The company's outside spokesman, Daniel Yunger, said Mallinckrodt declined to comment for this article.

The other large manufacturer of generic opioids listed in the database, Par Pharmaceutical, did not even have a system to detect sales orders that had the hallmarks the government associated with drug diversion, according to an outside auditing firm whose reports were made public last week.

"There is no Suspicious Ordering Monitoring System in place," the auditors wrote in May 2010, referring to a reporting mechanism required by the DEA.

"A program must be instituted based on customers' sales volumes, seasonal fluctuations, etc., with a firm statistical analysis as the basis for such a program," wrote the auditors from the firm BuzzeoPDMA.

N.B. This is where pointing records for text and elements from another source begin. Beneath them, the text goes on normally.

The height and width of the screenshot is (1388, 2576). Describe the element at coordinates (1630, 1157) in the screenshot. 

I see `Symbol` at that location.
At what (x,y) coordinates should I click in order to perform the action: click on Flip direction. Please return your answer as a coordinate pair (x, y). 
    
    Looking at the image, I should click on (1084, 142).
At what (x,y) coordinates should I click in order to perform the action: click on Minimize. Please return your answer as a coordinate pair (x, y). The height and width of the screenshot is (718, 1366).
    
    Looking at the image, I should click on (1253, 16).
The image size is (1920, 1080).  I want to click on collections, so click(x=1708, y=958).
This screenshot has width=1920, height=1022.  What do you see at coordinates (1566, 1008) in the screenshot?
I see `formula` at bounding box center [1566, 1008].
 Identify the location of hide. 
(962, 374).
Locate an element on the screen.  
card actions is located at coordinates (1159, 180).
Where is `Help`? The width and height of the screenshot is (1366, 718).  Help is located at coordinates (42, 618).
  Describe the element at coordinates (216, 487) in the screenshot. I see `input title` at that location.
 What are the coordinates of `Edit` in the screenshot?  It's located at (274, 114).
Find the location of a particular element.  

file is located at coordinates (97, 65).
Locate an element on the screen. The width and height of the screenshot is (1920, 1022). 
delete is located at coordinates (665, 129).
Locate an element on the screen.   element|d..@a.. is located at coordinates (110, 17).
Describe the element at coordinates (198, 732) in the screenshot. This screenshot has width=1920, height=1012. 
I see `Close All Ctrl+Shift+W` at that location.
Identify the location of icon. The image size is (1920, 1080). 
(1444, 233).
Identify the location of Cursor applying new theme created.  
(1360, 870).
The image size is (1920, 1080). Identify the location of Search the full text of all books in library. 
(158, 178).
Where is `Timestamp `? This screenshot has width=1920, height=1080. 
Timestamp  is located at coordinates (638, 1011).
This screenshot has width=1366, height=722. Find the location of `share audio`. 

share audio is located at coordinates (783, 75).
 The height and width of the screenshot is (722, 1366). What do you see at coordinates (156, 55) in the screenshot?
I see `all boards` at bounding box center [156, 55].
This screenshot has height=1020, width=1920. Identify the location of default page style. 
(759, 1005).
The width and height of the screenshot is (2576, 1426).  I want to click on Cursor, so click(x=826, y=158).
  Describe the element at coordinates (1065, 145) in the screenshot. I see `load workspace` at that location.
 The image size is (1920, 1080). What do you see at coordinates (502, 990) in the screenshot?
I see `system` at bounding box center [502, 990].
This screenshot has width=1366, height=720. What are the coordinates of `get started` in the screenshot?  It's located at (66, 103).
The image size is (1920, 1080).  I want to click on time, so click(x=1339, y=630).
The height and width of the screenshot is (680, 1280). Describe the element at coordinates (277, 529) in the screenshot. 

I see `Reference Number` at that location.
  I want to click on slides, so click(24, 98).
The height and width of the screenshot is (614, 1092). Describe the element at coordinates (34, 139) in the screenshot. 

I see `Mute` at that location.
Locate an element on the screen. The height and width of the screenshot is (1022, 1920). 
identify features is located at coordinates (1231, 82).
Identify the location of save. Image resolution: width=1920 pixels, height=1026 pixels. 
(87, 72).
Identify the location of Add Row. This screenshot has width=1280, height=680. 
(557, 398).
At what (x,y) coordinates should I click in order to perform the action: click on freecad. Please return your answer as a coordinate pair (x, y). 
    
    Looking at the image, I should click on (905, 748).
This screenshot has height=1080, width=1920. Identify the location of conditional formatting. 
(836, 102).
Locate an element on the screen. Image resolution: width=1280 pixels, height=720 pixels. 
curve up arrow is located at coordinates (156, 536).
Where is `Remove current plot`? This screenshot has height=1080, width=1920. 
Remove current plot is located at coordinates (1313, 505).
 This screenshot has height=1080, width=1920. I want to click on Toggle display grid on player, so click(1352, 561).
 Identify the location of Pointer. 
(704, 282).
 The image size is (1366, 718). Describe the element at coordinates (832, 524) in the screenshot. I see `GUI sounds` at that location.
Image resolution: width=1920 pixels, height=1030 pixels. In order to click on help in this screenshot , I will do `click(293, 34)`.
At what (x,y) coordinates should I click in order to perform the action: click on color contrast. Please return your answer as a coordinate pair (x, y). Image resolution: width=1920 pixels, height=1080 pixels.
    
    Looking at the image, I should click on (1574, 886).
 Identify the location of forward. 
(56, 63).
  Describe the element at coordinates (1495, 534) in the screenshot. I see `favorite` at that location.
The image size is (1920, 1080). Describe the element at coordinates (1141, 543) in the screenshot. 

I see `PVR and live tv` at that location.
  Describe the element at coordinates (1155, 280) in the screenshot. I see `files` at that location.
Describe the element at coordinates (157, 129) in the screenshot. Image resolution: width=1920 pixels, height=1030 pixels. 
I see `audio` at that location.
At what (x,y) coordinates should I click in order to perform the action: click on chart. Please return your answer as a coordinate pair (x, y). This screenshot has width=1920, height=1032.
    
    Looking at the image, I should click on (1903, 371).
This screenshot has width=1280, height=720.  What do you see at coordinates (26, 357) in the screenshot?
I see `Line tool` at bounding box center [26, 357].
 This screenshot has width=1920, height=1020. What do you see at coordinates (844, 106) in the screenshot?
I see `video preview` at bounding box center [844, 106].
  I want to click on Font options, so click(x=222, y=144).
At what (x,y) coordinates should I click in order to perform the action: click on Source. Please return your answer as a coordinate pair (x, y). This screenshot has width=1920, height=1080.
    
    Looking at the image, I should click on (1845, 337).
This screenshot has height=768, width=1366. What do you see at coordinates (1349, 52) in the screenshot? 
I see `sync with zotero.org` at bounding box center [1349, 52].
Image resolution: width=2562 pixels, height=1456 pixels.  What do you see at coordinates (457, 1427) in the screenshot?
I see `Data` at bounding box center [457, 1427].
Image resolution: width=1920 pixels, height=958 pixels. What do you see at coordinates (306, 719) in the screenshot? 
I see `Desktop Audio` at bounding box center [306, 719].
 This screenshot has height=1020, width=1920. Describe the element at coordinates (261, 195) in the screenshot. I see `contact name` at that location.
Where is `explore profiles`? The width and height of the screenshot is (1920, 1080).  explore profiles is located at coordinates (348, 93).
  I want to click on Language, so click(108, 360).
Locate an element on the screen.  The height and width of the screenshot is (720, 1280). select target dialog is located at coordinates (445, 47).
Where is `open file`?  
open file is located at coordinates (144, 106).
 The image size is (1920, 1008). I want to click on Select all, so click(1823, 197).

Par did not act on that advice for years, records show. Instead, employees inside Par's sales department were responsible for monitoring orders, according to company documents and an executive at Par's current parent company, Endo Pharmaceuticals.

As late as 2015, though, the outside auditors still had concerns about Par's oversight of opioid sales. The auditor noted that federal regulators might take issue with the company's method for vetting orders.

Information for this article was contributed by Steven Rich, Alice Crites and Julie Tate of The Washington Post.